# Word and element pointing rows

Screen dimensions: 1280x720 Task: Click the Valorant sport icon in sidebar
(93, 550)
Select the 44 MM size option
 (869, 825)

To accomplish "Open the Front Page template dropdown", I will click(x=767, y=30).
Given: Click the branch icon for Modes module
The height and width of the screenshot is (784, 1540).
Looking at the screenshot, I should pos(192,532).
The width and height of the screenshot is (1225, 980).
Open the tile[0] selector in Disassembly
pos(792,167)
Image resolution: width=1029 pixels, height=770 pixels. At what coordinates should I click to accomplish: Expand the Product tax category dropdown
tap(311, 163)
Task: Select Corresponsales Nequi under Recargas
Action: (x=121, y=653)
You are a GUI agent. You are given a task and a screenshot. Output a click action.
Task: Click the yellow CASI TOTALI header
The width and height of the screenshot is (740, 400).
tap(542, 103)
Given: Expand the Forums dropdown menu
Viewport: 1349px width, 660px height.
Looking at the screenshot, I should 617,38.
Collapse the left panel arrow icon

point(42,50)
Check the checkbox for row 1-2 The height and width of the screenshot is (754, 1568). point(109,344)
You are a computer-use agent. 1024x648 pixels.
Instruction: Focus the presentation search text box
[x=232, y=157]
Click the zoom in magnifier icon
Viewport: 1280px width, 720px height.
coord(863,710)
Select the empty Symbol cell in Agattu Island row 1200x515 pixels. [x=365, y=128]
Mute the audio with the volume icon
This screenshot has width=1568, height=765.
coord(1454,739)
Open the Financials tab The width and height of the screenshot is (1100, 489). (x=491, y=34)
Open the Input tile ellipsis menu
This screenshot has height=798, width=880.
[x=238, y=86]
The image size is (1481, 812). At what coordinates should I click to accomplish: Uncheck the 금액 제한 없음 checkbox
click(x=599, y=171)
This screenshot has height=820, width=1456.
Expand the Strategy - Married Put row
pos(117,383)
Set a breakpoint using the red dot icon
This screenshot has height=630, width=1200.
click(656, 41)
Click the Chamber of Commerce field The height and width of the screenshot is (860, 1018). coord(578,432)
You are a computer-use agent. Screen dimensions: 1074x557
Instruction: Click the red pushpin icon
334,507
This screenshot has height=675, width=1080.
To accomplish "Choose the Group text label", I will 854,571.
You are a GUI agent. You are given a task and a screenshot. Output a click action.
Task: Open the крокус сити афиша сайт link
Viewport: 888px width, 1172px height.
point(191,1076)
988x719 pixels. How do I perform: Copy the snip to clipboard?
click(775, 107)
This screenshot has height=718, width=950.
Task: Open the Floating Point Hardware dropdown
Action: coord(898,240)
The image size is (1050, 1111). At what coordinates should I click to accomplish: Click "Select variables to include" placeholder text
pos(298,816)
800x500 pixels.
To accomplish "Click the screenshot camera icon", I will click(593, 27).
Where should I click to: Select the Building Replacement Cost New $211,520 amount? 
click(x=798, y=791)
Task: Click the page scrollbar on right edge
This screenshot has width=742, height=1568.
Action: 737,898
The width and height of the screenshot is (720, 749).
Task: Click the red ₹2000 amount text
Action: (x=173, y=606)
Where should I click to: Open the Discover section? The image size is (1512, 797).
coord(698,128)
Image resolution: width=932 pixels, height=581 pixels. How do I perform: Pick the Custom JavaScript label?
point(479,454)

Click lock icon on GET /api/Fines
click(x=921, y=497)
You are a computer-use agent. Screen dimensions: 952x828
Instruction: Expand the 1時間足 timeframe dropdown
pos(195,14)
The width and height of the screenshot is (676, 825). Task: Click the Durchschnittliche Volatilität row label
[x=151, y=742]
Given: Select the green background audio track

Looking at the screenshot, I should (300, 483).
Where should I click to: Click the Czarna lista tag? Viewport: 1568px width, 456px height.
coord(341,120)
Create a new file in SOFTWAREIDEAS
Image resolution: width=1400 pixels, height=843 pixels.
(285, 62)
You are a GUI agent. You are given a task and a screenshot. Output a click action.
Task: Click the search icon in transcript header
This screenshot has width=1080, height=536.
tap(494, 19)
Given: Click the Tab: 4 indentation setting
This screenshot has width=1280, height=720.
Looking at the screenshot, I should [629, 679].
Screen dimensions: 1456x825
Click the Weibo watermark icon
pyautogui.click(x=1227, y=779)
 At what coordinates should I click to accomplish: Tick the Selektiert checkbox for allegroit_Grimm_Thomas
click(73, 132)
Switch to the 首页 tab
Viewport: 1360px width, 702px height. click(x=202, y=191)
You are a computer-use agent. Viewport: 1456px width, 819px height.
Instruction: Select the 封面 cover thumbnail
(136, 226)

# What to do
Collect every line of the rows above that contains the word "Where", and copy each one in full.

# Worked answer
Where should I click to: Select the Building Replacement Cost New $211,520 amount? 
Where should I click to: Open the Discover section? The image size is (1512, 797).
Where should I click to: Click the Czarna lista tag? Viewport: 1568px width, 456px height.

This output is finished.